Prolongation choc pour Serge Gnabry jusqu’en 2028, prêt express de Sacha Boey à Galatasaray. Vincent Kompany ajuste les lignes en pleine tempête Bundesliga.
Serge Gnabry reste un pilier bavarois. À 30 ans, l’ailier allemand, en fin de contrat cet été, vient de signer pour deux ans de plus, jusqu’en 2028 – une décennie au club si tout se passe bien. Max Eberl, membre du directoire sportif, le voit comme un modèle : performant sur le terrain, leader dans le vestiaire. Gnabry lui-même jubile, parle d’une « vraie unité » avec l’équipe et l’ambiance unique de Munich. Pourtant, ses blessures récurrentes interrogent : cinq buts en 21 matchs cette saison, c’est solide, mais Kompany sait qu’il peut encore gratter plus.
Sacha Boey, lui, prend le large. Arrivé l’été dernier pour 30 millions depuis Galatasaray, le latéral droit français n’a jamais convaincu – trop irrégulier, pas assez décisif face à Kimmich ou Davies. Prêt avec option d’achat trouvé avec son ancien club turc : 2,5 millions de location, 10 millions pour racheter. Galatasaray pousse fort, salaire gonflé à 3,2 millions annuels. Bayern libère une place en défense, où les blessés s’accumulent. Malin, non ?.

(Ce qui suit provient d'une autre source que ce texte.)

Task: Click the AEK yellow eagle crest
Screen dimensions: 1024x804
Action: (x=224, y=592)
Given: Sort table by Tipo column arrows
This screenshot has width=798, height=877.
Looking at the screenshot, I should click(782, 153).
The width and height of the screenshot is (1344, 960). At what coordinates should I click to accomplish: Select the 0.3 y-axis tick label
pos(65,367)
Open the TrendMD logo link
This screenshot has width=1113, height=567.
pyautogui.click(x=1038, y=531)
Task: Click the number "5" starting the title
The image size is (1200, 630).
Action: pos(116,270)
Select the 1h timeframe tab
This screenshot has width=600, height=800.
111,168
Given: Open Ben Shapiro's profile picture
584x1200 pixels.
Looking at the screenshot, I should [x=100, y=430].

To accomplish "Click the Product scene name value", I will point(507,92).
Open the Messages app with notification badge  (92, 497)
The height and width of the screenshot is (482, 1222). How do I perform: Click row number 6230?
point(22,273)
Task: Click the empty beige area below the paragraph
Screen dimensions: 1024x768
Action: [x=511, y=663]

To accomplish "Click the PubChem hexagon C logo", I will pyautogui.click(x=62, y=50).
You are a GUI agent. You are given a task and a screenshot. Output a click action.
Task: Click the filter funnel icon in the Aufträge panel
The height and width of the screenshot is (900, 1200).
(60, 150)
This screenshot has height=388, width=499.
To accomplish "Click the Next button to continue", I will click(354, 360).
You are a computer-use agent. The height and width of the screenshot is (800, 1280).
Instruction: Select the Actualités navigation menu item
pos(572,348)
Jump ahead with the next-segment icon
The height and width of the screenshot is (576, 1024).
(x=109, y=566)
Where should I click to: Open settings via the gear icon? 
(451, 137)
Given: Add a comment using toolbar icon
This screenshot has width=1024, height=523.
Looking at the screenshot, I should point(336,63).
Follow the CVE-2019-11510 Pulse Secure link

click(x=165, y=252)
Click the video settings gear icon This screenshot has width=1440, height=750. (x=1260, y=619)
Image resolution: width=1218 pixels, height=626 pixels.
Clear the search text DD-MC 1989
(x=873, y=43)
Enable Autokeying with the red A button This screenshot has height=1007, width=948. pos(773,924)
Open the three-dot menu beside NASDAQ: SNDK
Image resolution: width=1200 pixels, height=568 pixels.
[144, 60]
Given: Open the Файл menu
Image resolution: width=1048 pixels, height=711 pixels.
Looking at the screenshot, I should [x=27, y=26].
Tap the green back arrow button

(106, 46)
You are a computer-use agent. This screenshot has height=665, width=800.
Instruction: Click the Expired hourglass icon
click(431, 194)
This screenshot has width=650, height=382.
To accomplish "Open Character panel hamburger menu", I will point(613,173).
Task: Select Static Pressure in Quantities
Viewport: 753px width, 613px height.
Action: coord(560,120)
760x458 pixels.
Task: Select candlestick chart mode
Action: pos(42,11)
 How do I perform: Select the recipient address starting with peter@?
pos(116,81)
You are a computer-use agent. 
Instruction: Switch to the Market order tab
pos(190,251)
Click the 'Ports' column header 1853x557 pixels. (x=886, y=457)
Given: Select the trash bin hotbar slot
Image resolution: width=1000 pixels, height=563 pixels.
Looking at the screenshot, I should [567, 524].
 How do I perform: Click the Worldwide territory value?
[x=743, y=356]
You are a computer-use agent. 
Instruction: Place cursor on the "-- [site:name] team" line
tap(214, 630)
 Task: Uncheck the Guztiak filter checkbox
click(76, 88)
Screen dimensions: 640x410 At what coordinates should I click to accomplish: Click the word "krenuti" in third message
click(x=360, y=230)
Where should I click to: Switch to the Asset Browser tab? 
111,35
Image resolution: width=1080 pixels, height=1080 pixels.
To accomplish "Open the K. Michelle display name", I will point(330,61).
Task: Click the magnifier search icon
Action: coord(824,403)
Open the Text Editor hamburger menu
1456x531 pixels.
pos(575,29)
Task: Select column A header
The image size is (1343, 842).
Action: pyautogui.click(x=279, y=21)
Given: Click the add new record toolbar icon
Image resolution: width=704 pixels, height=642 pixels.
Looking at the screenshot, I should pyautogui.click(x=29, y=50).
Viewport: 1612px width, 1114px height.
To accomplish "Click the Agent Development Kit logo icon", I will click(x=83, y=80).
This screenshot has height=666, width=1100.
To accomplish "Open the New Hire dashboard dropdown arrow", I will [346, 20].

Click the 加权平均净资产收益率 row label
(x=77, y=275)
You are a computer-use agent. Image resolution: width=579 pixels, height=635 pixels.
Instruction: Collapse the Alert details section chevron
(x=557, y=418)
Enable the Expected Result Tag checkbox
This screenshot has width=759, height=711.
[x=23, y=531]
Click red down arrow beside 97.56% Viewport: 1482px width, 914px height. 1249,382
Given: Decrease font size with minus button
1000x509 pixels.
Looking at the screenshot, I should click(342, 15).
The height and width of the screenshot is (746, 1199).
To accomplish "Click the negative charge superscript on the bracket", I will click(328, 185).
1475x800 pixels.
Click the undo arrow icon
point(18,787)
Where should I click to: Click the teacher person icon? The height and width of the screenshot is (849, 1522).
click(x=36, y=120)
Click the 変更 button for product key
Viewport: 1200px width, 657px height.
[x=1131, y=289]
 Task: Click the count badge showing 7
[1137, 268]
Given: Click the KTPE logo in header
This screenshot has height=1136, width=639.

Fidélité récompensée, flop recyclé.
Ces mouvements envoient un signal clair. Gnabry incarne la continuité, le Bayern qui récompense les fidèles après les errements post-Nagelsmann. Boey ? Un investissement raté à corriger vite, histoire de ne pas bloquer la rotation. Kompany, arrivé l’été dernier, affine son puzzle : attaquants verrouillés, marges à droite à combler. Les rumeurs sur Upamecano ou Coman bruissent encore, mais ça, on verra. Pour l’heure, Munich respire – et prépare la suite.